> [DIRECTIONS FOR THIS TASK]: Copy the lines of the records below, starting at the line that contains "Task: Open enhanced measurement gear settings" and stopping after the line that contains "tap(1207, 30)", and offset every coordinate in the answers by -60. Leave the pictures out.

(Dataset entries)
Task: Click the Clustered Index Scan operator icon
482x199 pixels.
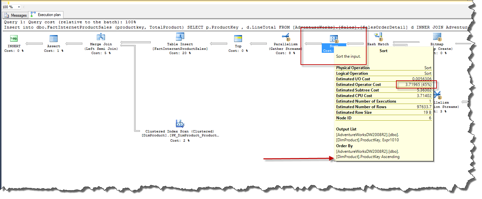Action: 180,123
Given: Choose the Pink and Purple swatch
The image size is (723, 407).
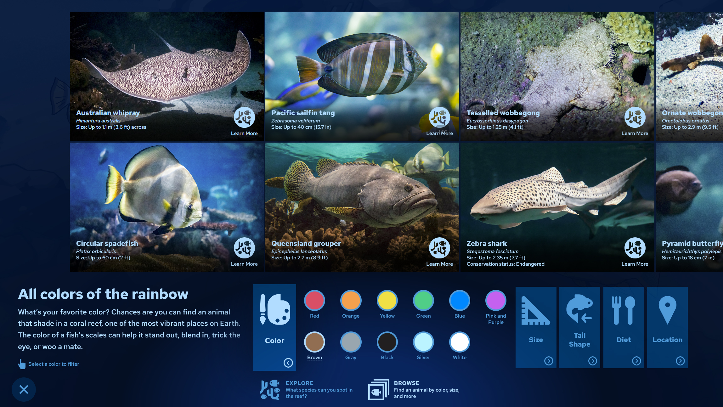Looking at the screenshot, I should (x=496, y=300).
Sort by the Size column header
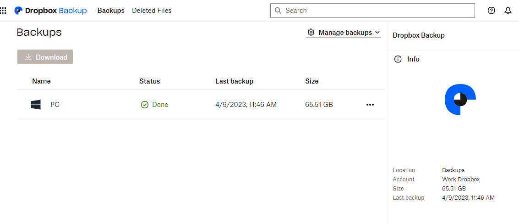The width and height of the screenshot is (519, 224). point(311,81)
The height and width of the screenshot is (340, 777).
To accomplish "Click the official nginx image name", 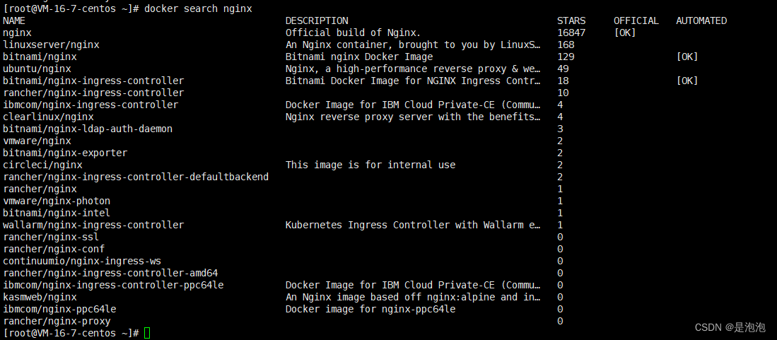I will tap(17, 33).
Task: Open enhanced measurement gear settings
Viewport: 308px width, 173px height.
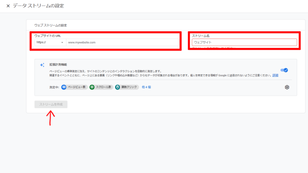Action: click(x=287, y=87)
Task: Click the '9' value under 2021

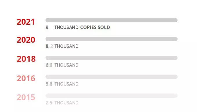Action: (47, 27)
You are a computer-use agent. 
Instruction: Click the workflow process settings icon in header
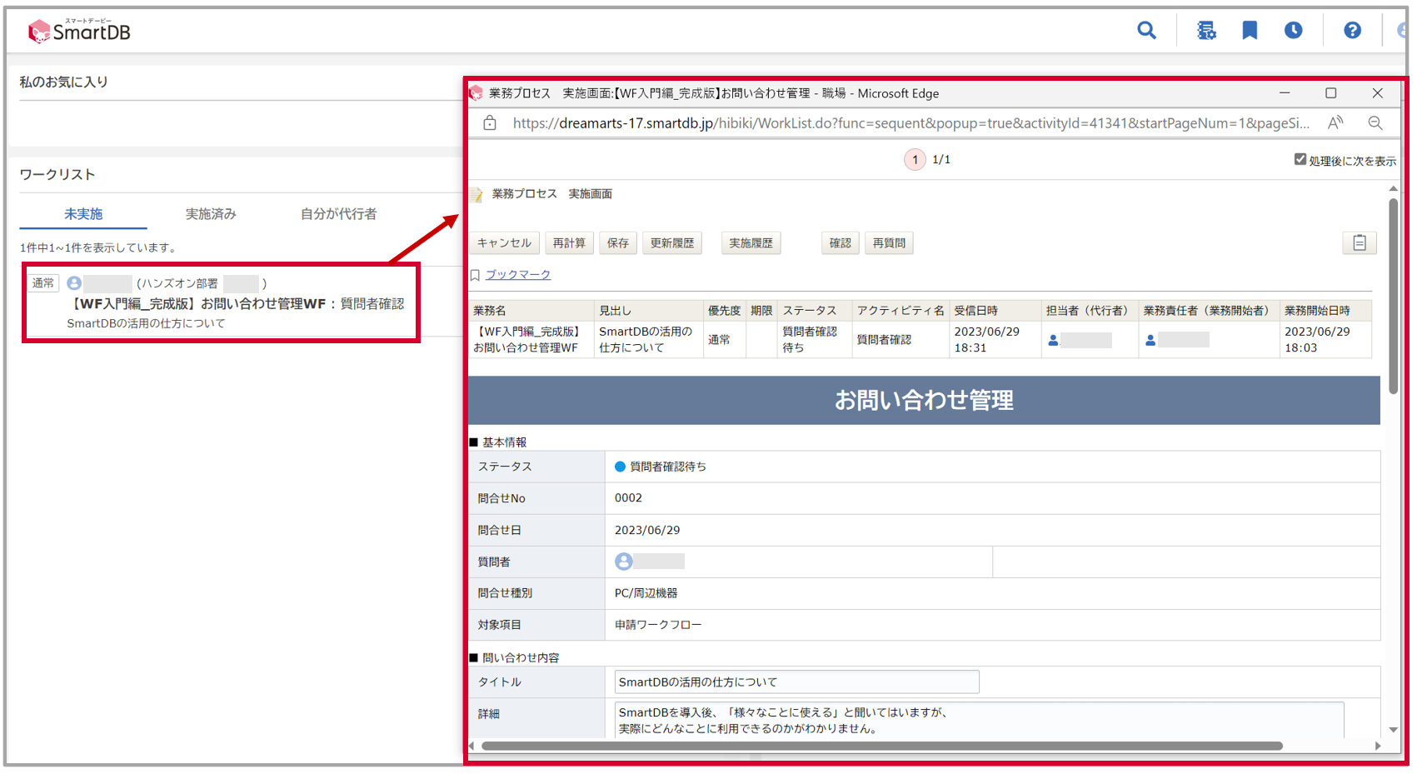tap(1207, 30)
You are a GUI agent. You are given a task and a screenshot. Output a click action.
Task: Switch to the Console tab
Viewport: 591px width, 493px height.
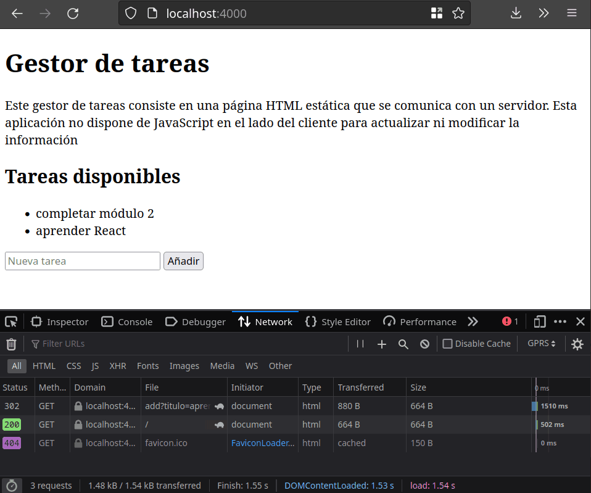click(127, 321)
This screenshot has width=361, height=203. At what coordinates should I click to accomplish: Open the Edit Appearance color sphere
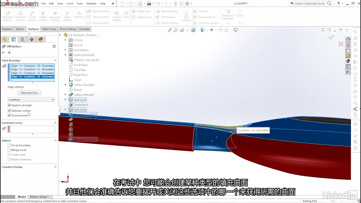point(41,39)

> [OUTPUT FOR THIS EXERCISE]:
Task: Open enhanced measurement gear settings
Viewport: 308px width, 173px height.
Action: click(x=227, y=27)
Task: Click the '9' value under 2021

Action: (-13, -33)
You are a computer-use agent. 
Instruction: Click the workflow process settings icon in header
tap(1147, -30)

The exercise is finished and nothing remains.